Friday, November 30, 2018

It's quiet in the stacks

At least it is first thing in the morning. I'm here an hour before the library opens, searching for books that have been requested by customers. Every day at my branch there are several hundred of these, and the goal is to pull them all before noon.

Only a few weeks working at this library and I already have a pattern-- where I park the cart and how I stack the books so I can pull as many as I can in one load. I know the more popular, requested books by sight. The cookbooks and books on knitting, the testing prep books for the ACT or GRE, the latest bestsellers.

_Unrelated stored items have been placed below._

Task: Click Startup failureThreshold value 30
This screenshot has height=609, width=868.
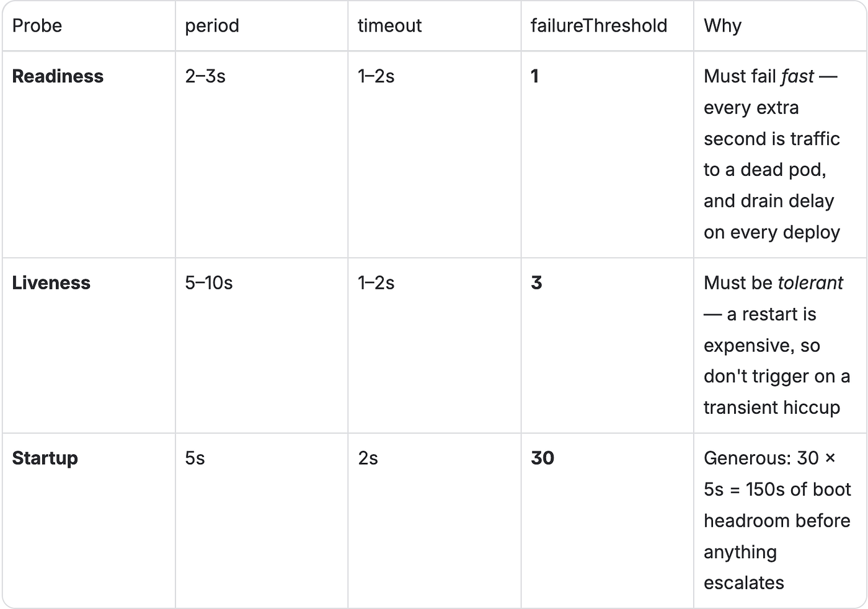Action: [x=543, y=458]

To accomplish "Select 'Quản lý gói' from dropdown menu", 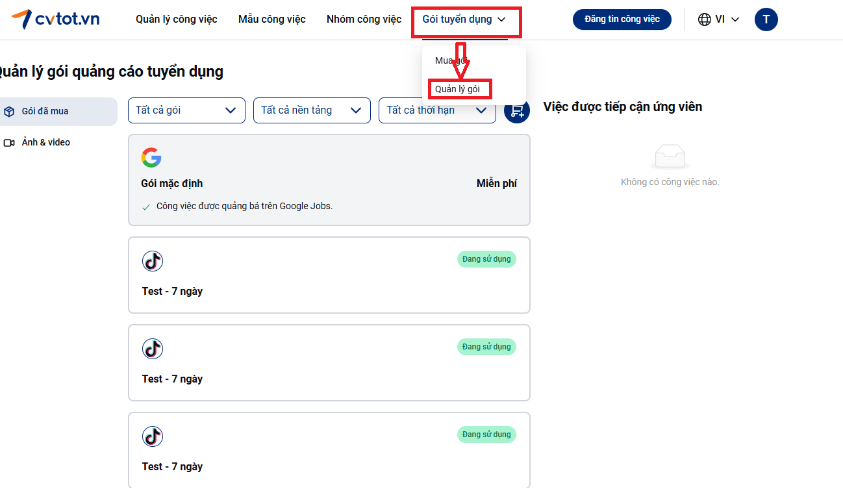I will pos(458,89).
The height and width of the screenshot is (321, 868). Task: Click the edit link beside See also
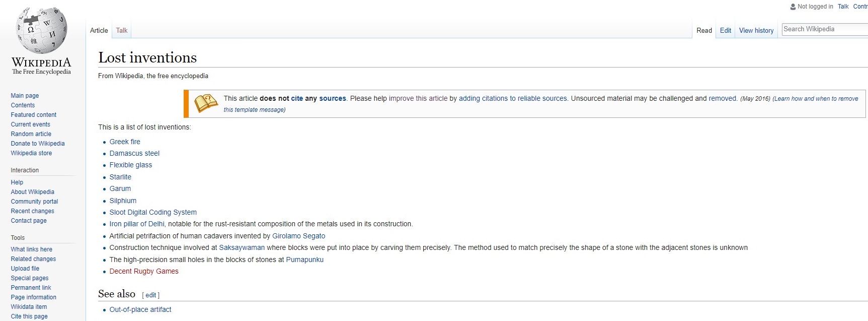151,295
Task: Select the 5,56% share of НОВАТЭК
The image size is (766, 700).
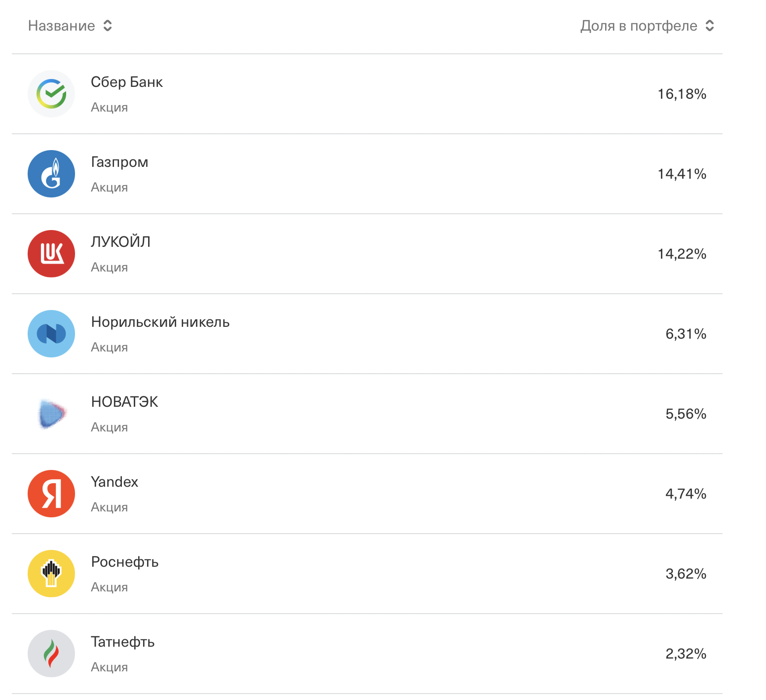Action: click(x=686, y=414)
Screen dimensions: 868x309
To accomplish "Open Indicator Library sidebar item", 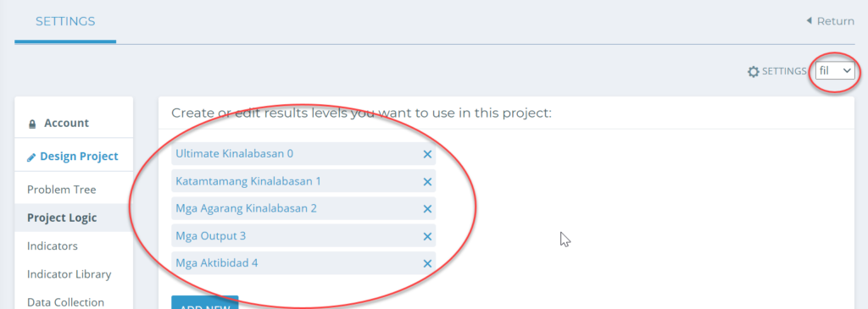I will (x=70, y=274).
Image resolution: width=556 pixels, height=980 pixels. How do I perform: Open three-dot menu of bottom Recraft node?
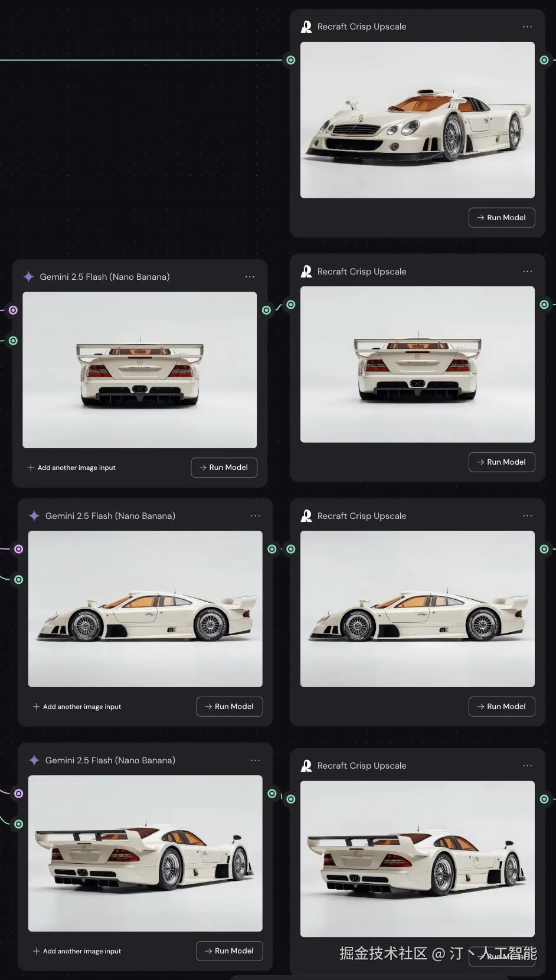(527, 766)
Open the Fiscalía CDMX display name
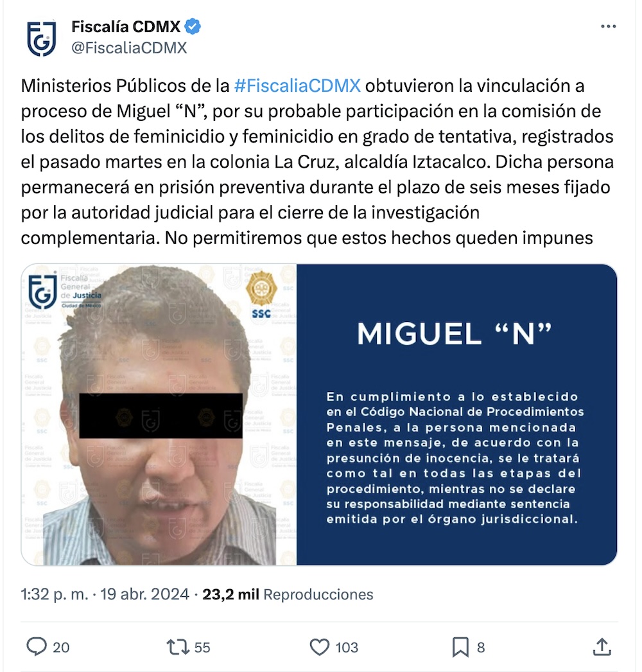 (x=126, y=26)
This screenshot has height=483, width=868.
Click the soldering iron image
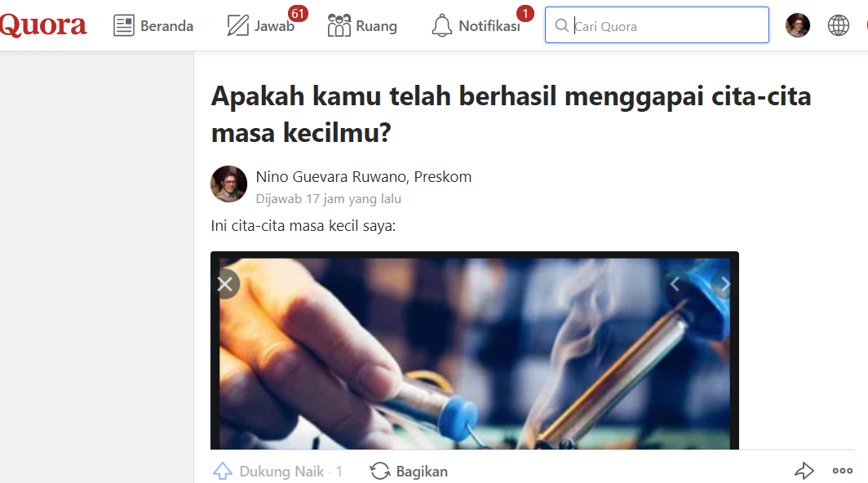(475, 353)
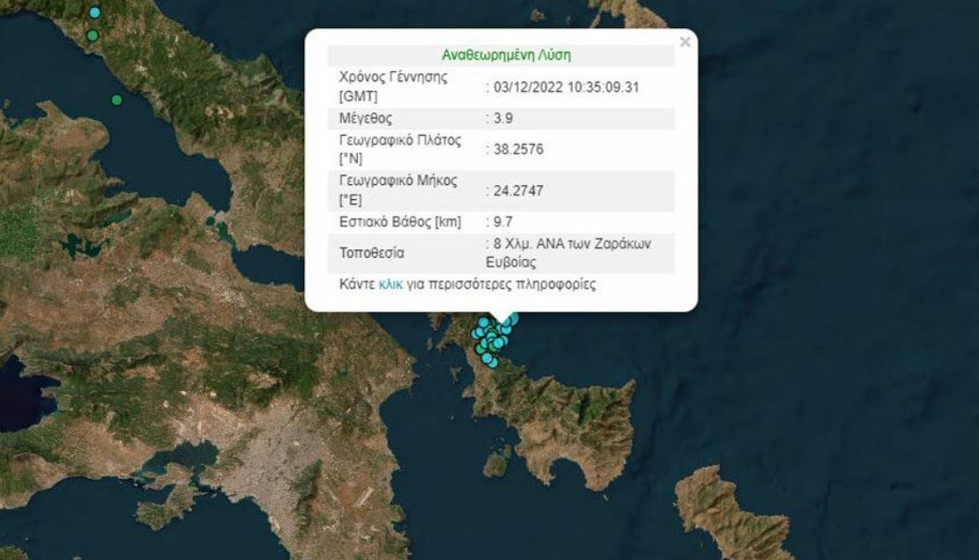Click the Εστιακό Βάθος [km] label
The image size is (979, 560).
(400, 222)
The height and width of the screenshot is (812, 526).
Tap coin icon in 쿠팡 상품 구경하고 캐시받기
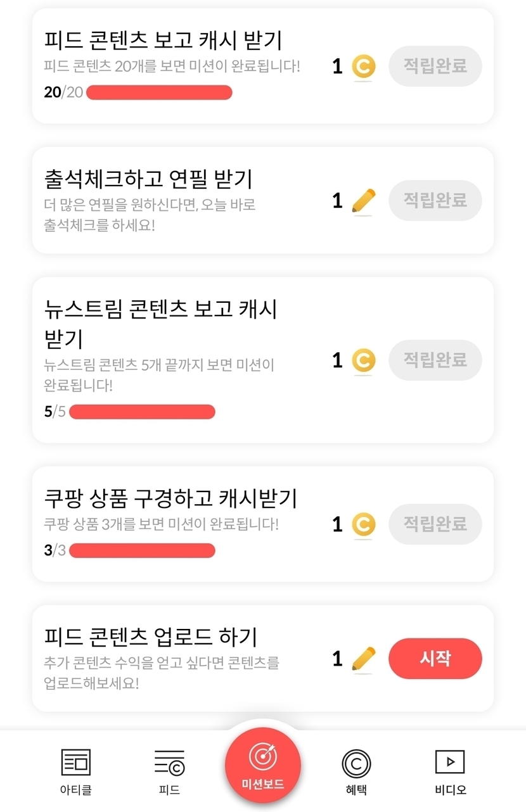pos(363,524)
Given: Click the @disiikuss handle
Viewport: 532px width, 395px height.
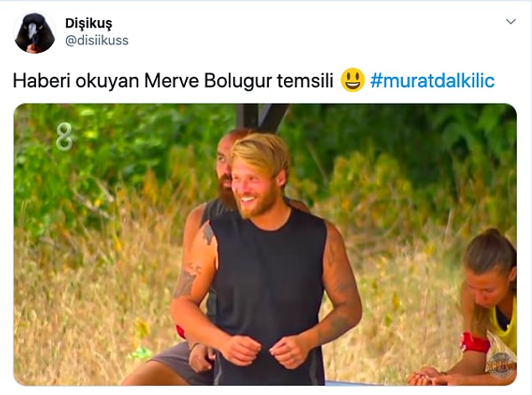Looking at the screenshot, I should 96,41.
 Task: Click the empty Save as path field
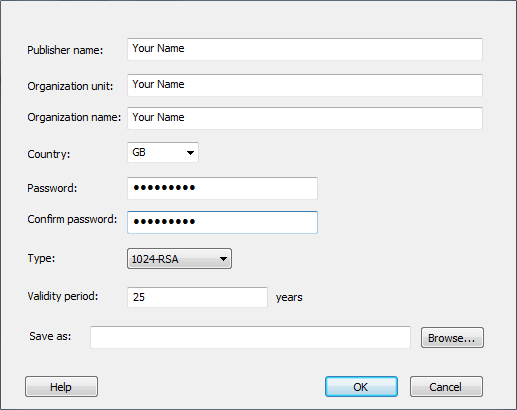click(x=250, y=337)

But every day there are a couple of oddball books that end up on my cart.

Like this one:

The title-- Your House Is on Fire, Your Children All Gone-- sealed the deal and I pulled a second copy and creeped myself out over the next few days reading it on break. (side note: it's a kind of horror fairy tale about a group of kids growing up in a weird village somewhere in Germany. The story was unsettling, to say the least.)

Also, unsettling, was this one:

The View from Flyover Country: Dispatches from the Forgotten America is not fiction but a collection of thought-provoking and disturbing essays written by Sarah Kendzior, an expert on authoritarianism who lives in St. Louis. Each essay, which Kendzior wrote over the past several years and leading up to the 2016 election, centers around topics such as poverty and class and race.  

I have been thinking about some of these issues after my library training, which turns out, covered more than simply how to pull requested books and how to shelve them after they're returned. For example, I learned about how public libraries are pretty much the only places in our country open and welcoming to everyone.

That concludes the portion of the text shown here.